I am going to walk you through a few different options. You can use these options as a way to filter through the best steps to take with the money. If you don’t need #1, move to #2 and so on. This list isn’t 100 percent inclusive of all the things you can/should do with a refund but it will get you to start thinking and being intentional with this lump sum of money. In fact, you can use this list with any lump sum of money you receive.

  1. Make sure you have a “mini” savings. If you don’t have a minimum of $1000 in savings already, you need to take the first $1000 and set it aside as an emergency fund. This is a small emergency fund and intended to keep you from using debt to cover an unexpected surprise in your life.

  2. If you already have a $1000 emergency fund set up, the next step is to put the rest towards your debt. If you have any consumer debt including student loans (not including a a mortgage) you should be paying off your debts with this money. It will be tempting to use this money for fun or stuff that you “want”, if you are in debt, now is not the time for “wants” it is time to take advantage of this opportunity to tackle your debts. In this same step, I am going to add Life Insurance. If you have anyone in your life that depends on your income to survive, you NEED Life Insurance. Depending on your age, you should be able to get a very affordable Term Life Insurance policy. If you don’t have a life insurance policy and you do have someone who relies on your income, use part of this money to pay for the premium of a Term Life Insurance Policy. I suggest you get a policy equal to 12x’s your income. With the left over money, pay off your debts.

  3. If you have a small emergency fund, no more debts, and life insurance in place, next you should the money to build a larger emergency fund. Depending on where you are in your life and how stable your job is, you need anywhere from 3-6 months worth of expenses in a savings account. This is not an investment it is intended to be there for you when life happens and you need some money to help get you over a hurdle. I suggest you put this money in a HYSA (High Yield Savings Account) and don’t touch it, let it grow and make sure it is available to you when you need it.

  4. If you have 3-6 months of expenses set aside in a savings account, you should consider investing the money for retirement. If you are eligible, I would suggest funding your ROTH IRA. If you have a spouse, you can fund a ROTH IRA for both you and your spouse. If you are not eligible to contribute to a ROTH, consider contributing any additional funds in your employer 401K.

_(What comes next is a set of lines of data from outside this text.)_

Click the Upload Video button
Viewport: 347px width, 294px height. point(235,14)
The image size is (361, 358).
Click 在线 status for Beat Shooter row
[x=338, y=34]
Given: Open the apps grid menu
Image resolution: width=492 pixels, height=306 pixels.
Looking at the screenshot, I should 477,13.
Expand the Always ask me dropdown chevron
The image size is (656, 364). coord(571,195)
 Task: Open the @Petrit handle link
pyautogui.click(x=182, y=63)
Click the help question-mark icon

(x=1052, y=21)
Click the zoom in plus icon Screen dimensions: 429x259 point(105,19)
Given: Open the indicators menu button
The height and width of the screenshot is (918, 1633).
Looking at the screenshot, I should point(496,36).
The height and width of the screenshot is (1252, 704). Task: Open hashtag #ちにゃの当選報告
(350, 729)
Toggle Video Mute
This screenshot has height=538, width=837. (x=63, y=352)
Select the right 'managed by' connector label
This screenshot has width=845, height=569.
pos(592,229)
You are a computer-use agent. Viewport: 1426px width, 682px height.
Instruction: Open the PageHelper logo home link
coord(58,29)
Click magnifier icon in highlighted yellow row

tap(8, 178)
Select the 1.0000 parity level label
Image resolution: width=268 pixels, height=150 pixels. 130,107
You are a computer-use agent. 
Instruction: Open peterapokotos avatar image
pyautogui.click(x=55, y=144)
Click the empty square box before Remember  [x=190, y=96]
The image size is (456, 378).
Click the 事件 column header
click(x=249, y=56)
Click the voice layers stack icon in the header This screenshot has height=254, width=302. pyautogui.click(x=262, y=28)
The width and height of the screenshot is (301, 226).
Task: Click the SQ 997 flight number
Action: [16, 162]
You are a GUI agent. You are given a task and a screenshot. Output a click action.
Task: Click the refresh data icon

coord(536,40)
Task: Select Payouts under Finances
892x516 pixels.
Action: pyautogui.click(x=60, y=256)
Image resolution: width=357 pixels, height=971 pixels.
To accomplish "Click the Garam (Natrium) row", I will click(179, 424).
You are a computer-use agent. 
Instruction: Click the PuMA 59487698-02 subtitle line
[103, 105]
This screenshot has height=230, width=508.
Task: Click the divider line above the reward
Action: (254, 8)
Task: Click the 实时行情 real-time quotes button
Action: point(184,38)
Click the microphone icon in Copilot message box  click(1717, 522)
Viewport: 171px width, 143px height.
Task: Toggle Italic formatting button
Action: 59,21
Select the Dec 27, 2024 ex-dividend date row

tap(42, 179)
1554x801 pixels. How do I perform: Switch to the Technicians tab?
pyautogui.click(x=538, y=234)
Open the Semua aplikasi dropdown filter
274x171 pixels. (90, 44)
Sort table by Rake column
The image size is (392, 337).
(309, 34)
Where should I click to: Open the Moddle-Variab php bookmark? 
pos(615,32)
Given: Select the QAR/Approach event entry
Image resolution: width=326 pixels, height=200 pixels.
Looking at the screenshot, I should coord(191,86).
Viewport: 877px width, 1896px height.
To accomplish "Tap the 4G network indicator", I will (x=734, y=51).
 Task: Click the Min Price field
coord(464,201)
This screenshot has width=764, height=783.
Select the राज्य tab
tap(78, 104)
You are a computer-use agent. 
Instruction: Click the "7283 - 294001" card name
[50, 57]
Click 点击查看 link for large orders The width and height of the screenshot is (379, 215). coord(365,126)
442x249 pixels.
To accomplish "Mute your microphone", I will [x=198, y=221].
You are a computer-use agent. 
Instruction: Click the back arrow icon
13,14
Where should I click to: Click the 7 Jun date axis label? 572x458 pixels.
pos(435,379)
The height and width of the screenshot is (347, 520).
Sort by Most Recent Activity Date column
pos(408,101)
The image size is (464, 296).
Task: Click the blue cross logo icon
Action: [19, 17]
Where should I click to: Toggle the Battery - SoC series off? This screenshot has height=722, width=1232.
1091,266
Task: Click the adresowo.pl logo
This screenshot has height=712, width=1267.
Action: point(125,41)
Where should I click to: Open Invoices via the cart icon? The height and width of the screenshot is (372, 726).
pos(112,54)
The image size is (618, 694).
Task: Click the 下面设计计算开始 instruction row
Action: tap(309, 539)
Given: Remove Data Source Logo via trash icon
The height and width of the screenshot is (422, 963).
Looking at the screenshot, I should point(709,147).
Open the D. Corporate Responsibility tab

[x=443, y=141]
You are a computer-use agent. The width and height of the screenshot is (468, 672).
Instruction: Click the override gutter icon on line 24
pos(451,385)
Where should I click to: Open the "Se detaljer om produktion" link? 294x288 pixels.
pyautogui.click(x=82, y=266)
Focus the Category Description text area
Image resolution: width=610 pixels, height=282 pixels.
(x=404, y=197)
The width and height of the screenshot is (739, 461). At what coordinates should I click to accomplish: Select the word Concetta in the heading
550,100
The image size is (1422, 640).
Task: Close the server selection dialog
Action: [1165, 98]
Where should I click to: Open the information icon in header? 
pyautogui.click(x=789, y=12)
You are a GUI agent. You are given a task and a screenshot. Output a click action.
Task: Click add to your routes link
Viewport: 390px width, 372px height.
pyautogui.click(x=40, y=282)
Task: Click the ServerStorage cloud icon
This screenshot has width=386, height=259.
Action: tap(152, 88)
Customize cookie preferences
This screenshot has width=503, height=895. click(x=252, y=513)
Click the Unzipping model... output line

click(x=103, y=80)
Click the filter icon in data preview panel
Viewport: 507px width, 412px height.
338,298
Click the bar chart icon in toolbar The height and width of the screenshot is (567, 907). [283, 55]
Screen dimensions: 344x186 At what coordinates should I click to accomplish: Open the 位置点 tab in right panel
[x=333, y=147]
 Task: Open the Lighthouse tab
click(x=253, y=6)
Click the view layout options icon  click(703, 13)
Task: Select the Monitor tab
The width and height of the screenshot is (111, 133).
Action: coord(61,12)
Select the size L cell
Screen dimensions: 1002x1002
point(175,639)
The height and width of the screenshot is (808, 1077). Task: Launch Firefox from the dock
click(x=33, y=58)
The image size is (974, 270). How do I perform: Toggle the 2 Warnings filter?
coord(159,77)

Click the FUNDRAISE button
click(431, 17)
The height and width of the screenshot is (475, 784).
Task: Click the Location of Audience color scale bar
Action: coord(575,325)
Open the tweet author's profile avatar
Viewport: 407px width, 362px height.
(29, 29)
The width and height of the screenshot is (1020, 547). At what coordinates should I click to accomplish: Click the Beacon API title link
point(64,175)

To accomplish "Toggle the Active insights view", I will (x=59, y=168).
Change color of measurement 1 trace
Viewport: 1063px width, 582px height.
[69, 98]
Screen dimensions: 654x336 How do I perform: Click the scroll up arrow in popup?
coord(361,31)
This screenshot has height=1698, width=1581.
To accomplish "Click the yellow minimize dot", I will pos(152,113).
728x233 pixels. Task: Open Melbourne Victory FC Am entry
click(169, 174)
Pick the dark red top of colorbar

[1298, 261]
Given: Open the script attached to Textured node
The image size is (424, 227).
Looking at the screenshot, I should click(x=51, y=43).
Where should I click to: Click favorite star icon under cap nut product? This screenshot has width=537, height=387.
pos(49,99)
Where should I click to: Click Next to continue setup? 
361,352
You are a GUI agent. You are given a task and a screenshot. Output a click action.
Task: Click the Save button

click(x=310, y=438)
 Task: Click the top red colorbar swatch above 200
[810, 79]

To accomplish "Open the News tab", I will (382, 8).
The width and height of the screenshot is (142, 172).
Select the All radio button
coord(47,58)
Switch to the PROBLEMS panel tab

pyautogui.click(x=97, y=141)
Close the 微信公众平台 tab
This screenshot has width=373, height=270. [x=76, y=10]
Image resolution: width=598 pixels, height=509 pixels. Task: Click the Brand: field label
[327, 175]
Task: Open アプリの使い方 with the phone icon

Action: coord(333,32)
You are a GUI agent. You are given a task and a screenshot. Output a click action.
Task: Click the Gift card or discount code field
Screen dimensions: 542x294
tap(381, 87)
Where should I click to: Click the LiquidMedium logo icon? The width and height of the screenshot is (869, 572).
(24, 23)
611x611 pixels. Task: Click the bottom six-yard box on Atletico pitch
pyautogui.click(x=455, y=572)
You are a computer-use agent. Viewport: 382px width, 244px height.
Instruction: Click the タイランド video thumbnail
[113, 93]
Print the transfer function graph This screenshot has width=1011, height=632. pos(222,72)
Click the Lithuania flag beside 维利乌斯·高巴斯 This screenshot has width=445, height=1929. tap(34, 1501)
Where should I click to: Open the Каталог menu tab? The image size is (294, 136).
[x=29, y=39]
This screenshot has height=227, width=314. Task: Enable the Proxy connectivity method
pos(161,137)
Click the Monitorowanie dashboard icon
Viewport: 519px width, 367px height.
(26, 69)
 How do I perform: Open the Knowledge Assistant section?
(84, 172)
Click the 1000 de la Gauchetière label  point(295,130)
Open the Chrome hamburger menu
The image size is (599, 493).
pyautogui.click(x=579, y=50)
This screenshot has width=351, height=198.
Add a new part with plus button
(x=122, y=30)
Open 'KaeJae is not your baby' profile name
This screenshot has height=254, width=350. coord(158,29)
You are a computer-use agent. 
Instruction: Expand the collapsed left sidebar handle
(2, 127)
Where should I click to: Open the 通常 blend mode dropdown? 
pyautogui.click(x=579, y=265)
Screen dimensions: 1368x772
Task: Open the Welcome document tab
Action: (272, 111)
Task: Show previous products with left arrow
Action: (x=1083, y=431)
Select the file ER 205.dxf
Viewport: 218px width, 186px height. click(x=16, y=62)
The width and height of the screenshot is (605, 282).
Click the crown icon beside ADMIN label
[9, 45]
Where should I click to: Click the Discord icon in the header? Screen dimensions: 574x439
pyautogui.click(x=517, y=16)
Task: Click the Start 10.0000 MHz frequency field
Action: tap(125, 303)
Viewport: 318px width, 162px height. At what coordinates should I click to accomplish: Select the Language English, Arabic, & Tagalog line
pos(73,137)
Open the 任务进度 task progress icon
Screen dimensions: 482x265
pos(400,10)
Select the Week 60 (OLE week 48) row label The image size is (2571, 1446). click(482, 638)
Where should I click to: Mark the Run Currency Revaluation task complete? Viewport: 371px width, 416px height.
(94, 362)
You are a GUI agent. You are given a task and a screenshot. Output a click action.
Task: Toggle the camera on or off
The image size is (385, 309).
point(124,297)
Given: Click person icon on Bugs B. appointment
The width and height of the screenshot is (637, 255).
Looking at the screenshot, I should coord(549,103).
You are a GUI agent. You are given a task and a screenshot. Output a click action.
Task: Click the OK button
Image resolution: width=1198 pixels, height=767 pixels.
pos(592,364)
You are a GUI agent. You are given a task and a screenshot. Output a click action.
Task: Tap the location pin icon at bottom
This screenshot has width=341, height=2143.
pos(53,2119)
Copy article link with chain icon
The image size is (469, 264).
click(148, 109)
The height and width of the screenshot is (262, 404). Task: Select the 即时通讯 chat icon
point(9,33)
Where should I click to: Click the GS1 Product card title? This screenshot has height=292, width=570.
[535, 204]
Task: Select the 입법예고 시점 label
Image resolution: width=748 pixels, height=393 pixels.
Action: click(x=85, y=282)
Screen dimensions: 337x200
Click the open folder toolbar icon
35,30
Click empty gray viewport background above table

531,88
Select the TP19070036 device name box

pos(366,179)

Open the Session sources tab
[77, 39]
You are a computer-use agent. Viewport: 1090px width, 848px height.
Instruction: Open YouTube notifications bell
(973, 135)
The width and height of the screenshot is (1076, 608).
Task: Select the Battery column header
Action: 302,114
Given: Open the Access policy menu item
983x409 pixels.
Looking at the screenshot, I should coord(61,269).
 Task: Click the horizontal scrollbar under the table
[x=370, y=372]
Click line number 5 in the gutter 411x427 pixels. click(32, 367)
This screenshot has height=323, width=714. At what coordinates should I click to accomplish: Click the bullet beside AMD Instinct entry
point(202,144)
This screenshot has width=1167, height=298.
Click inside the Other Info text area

  5. If you don’t have a will/trust, use some of this money to set up your will. You need a will and possibly even a trust. These are items that will help you protect your wealth should something happen to you. There are quick and easy ways to set these up.

  6. If you have all the previous steps covered, here are a few other items to consider, these are not in any particular order, but they are all important items that should be part of a healthy financial plan.

    1. Consider paying for an identity theft protection program.

    2. Set aside money to cover your health insurance, auto insurance, home insurance deductibles.

    3. Invest your money in a brokerage account or put it in a savings account for any upcomming things you might want to spend money on, for example, vacations, money for a down payment on a house, save for a car replacement.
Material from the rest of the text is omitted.